Most websites today are accessed through mobile devices. Yes, this means that most users are browsing the web, most of the time, on their phones and tablets (about 60%). This figure is quite high and varies by demographics, but the point is.. your website should be responsive by now or you are shutting out your market.
Responsive web design is a form of mobile compatibility that allows a website to adapt its element dimensions to the size of the screen it is viewed on. It produces the best quality user experience across all platforms and devices.
So not only do we constantly worry about multi-browser compatibility – getting your website to look normal in Explorer, Chrome, Firefox, Safari etc., but now it has to look presentable on iPhones, iPads, Blackberries, Androids, Kindles, and all other smartphones/tablets. Will this technological craze ever slow down? No. Lucky for us, the party never ends.
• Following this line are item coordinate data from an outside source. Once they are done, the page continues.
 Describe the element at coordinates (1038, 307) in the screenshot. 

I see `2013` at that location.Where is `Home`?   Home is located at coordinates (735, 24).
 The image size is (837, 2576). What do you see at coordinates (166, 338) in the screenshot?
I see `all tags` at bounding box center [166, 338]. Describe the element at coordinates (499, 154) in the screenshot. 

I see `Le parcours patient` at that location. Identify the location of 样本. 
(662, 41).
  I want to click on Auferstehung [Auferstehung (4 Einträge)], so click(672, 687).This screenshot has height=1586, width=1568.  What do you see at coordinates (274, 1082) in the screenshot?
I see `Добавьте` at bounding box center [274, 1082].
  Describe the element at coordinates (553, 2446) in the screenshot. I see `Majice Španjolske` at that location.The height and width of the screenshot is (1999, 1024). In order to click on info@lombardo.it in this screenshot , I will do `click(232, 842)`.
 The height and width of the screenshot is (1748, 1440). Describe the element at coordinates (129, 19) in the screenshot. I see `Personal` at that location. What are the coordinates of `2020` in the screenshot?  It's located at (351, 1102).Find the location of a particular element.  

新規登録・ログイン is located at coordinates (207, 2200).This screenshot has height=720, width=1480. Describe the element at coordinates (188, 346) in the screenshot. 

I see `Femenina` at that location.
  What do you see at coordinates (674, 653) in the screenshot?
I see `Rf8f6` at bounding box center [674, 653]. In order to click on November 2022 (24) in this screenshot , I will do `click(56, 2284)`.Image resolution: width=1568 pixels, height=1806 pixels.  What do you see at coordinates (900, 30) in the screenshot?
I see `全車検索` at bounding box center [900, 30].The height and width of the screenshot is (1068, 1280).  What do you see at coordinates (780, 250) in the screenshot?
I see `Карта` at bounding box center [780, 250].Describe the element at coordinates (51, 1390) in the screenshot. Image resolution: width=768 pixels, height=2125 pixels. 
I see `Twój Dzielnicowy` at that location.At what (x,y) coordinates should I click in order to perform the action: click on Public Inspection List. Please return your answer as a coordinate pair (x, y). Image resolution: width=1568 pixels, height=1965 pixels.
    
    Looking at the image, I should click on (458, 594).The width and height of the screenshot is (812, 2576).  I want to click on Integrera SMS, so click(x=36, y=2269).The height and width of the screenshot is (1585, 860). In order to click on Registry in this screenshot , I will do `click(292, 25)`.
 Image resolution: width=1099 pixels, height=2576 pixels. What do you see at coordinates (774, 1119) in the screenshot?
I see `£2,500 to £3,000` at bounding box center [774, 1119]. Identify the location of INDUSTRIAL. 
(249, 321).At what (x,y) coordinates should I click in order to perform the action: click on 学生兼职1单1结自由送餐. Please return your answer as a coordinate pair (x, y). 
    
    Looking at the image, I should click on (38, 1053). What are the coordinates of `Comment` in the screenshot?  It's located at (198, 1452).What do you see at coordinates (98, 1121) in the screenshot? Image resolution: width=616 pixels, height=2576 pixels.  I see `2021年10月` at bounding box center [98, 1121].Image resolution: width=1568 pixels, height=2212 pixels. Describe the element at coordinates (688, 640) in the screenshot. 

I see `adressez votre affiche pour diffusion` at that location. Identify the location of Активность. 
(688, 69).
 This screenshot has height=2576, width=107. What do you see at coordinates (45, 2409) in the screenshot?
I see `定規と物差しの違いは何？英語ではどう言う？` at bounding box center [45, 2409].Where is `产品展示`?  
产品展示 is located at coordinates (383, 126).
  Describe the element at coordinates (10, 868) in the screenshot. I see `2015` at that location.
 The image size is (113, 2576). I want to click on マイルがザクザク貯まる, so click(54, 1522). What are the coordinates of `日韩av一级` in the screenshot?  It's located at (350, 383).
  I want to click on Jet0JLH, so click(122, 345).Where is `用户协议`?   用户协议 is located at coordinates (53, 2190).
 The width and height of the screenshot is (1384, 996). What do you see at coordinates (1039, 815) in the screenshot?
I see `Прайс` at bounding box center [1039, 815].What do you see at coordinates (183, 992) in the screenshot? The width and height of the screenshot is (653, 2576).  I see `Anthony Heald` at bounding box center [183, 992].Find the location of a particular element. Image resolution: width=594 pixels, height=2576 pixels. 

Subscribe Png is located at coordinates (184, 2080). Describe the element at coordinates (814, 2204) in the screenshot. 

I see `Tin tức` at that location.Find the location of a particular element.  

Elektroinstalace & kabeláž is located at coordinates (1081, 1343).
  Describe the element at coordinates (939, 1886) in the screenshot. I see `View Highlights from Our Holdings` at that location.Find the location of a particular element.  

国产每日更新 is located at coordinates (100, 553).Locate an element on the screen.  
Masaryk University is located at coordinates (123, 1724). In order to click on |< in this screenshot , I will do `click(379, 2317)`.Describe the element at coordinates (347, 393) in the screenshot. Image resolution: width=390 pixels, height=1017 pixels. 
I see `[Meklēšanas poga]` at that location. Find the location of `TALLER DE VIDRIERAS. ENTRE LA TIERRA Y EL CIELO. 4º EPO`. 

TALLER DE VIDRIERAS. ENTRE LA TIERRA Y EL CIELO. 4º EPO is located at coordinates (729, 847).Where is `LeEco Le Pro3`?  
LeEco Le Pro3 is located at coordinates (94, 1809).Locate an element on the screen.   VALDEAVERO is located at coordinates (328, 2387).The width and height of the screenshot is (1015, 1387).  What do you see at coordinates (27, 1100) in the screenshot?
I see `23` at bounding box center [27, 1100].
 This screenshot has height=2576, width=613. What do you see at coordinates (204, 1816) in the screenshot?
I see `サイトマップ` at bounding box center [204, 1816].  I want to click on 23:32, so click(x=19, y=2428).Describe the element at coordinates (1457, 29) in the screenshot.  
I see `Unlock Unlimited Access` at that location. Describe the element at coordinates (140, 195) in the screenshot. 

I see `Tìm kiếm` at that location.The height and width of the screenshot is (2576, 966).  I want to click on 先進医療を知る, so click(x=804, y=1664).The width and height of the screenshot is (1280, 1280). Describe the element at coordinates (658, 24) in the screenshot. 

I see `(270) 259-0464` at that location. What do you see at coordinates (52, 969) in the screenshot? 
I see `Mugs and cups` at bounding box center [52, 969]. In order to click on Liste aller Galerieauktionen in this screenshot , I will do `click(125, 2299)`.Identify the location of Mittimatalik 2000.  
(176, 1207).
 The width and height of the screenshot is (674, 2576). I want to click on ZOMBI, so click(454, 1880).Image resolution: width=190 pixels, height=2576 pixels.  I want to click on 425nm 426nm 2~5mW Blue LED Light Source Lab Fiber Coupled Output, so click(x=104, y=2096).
In the olden days, when smartphones were just introduced, business owners had to pray that users could still see their websites properly when viewing from all these different gadgets. If they were in the unfortunate majority, web developers had to design separate versions of the website specifically for the various mobile devices. For many websites, this process was redundant, cumbersome, and impractical. Not to mention, most “mobile websites” looked overly clunky or like simplified menu hierarchies.
Responsive web design emerged to solve this problem by using a single framework of flexible grids that can adjust dimensions to fit any screen area. According to A List Apart Author: Ethan Marcotte, the idea actually derived from a discipline called “responsive architecture,” which suggests that rooms and spaces should physically adapt to the volume and flow of people passing through them. Sounds like something from a sci-fi movie, but not that far fetched anymore. Companies already have motion sensors that prompt climate control, ambient lighting and even “smart glass technology” that can add privacy to any space. The part where the walls bend, flex and expand to accommodate people, well.. let’s just say they’re in the experimentation phase, using a combination of embedded robotics and tensile materials. Imagine that this same exact concept, when applied to digital media, created a revolution in website development.
Responsive web design represents a fundamental shift in how we’ll build websites for the decade to come.